While this can definitely be useful information, maybe some fund managers should be more closely watched than others. We asked three of our analysts who they prefer to follow, and here is what they had to say.

Jordan Wathen : When Warren Buffett shut down his early partnerships to take control of Berkshire Hathaway. he referred his investors to one group: Sequoia Fund. At the time, it was led by his friends Richard Cunniff and Bill Ruane, who went on to have a fantastic record of performance, handily beating the S&P 500 index ever since it’s founding in 1970.

The fund is newly under the leadership of David Poppe and Robert Goldfarb and is nestled in between a variety of funds and hedge funds managed by the firm Ruane, Cunniff & Goldfarb, but it’s still worth watching closely.

Each year, Sequoia Fund produces an excellent annual shareholders packet, documenting the investment thesis behind their biggest investments. Fans of Warren Buffett will see the iconic value investor shine through in their every comment. Transcripts of their Investor Day meetings are published online, complete with hours of back-and-forth exchanges between investors and the fund managers. And no question is off limits — topics often include touchy subjects, like the badmouthing of ineffective management teams at America’s biggest public companies.

If Warren Buffett were running a smaller mutual fund rather than his behemoth Berkshire Hathaway, it’d likely look a lot like Sequoia Fund. And for that reason, I think David Poppe and Robert Goldfarb, both excellent investors and thinkers, should be on the radar of any investor.

George Budwell : When it comes to making money, there are few hedge fund managers that do it quite like Pershing Square’s Bill Ackman. Over the past 10 years, his fund has generated a cumulative return of nearly 1,200%! And so far this year, Ackman has been absolutely crushing most other hedge funds due to his activist role in the takeover bid for Allergan by Valeant Pharmaceuticals. Most impressively, his fund pocketed a reported $2.6 billion in profits from its position in Allergan, even though Valeant ultimately lost out to Actavis plc  in its quest to land the coveted Botox maker.
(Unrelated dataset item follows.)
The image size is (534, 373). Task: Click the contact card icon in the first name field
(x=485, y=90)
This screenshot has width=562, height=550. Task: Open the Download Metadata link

The good news for lay investors is that piggybacking on his fund’s picks is relatively easy. Unlike most other funds that only disclose their holdings in required filings, Ackman often publicly announces his positions in the media. For example, the average retail investor could have bought Allergan back in April — after Ackman publicly revealed Pershing Square’s massive position, for a healthy 27.7% return in a little over six months. Returns like that are why I think Ackman is one of the best money managers to look toward for investing ideas.

Patrick Morris : One hedge fund manager that is worth keeping an eye on is Ray Dalio, the head of Bridgewater Associates, which just so happens to be the biggest fund in the world. It manages more than $150 billion worth of investments across the globe and has time and again been recognized among the best.

The 3 Hedge Fund Managers You Need To Follow

But his success isn’t the only reason that Dalio is worth keeping an eye on. In a Buffett-like manner, he has been happy to share some of his investing insights over the years; his 123-page document simply entitled Principles outlines some of the fundamentals which govern his strategies.

In addition, Dalio also crafted a website, Economic Principles, that former Federal Reserve Chairman Paul Volcker said casts strong light on how the economy actually works in just a half-hour long video.

While I don’t agree with everything in his Principles paper, I’m thankful for his willingness to be open about his perspective, because it’s always helpful to learn how others craft their investment decisions as we make our own.